Posted At: March 11, 2013 2:05 P.M.
by Katie Sanders
When you think about public relations, you should immediately think of relationships. Even someone uninvolved in the industry knows that PR deals with the media, consumers, employees or other important publics. Building and maintaining relationships is the go-to definition that has forever been embedded in my brain when trying to describe my future industry.
So why do these relationships matter? How can everyone benefit from public relations even if you aren’t in the communications industry?
Let’s take tween pop sensation Justin Bieber as our example of what not to do in public relations.
Every relationship starts with an introduction. In the case of a potential or new client, you introduce yourself with the intention of making a lasting impression. Authenticity is often an important factor in gaining the trust of your target audience or client, in order to form the relationship you want.

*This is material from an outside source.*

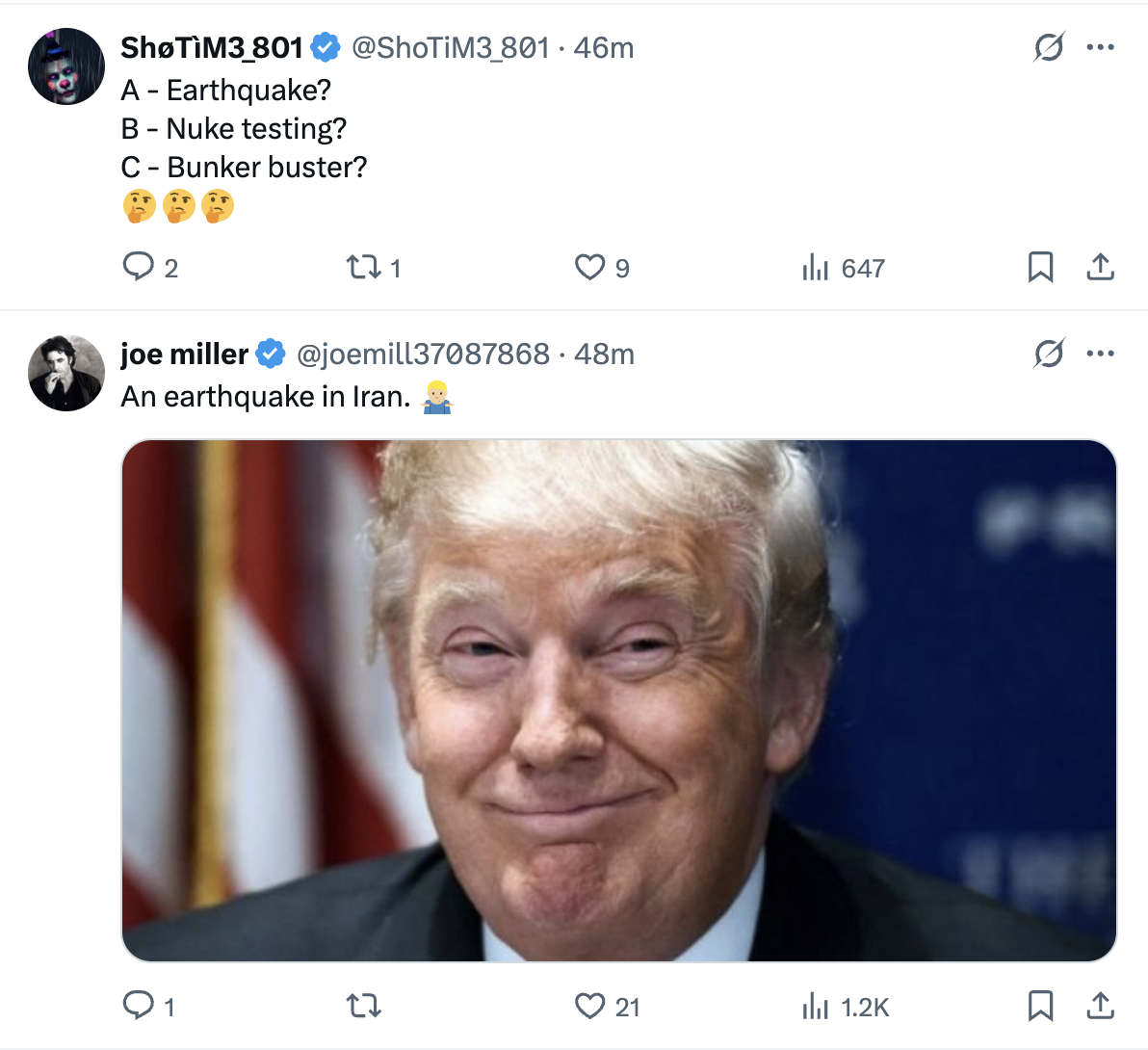Reply to joe miller's post
This screenshot has height=1050, width=1148.
click(x=139, y=1007)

In Bieber’s case, he had the added benefit of his network connections (mentor and close friend Usher) to boost his authenticity and progress to stardom.
Building the Relationship
From there, Bieber grew his brand and did an impressive job marketing himself. His wholesome and humble attitude toward fame resulted in the explosion of his fan base. It wasn’t just tweens who caught the “Bieber Fever.” Even some of my close friends, who are well past their teenage years, were closeted “Beliebers” (That’s the official term for fans of Justin Bieber for the non-“Beliebers.” See, great branding!).
Building presence and recognition for your client is essential to target publics, whether it’s fans and the media in Bieber’s case, or employees and consumers for a particular business.
Maintaining the Relationship
It’s not enough to make the initial introduction to the public. You must continue to maintain the two-way communication with your audience in order to prevent losing donors, consumers or employees.
Here’s where Justin Bieber is a walking “what not to do.” In 2008, he was a poster PR child. Now in 2013, Bieber has a classic case of child star gone wrong.
Just take last week. Bieber is currently on a world tour. His London stint has been plagued with problems. He started a concert two hours late, then the next night was unable to finish due to illness. He hit the trifecta when he fought with the London papparazzi and later tweeted about his unbecoming behavior in an off-handed fashion.
Here’s the obvious take-home lesson: fighting with your target audience (the media) in public isn’t going to help maintain a positive relationship.
Offending an audience fuels dissent and problems. If there is an incident, apologies are always expected. Downplaying an argument or disagreement causes you or your client to lose your acquired brand-authenticity.
Resting on your previous good behavior and accomplishments will eventually catch up to you. In Bieber’s case, his actions have resulted in questions and concerns from fans and their parents.
No matter if it’s the first day of the relationship or after the honeymoon phase has ended, it’s vital to work hard to make that lasting and positive impression.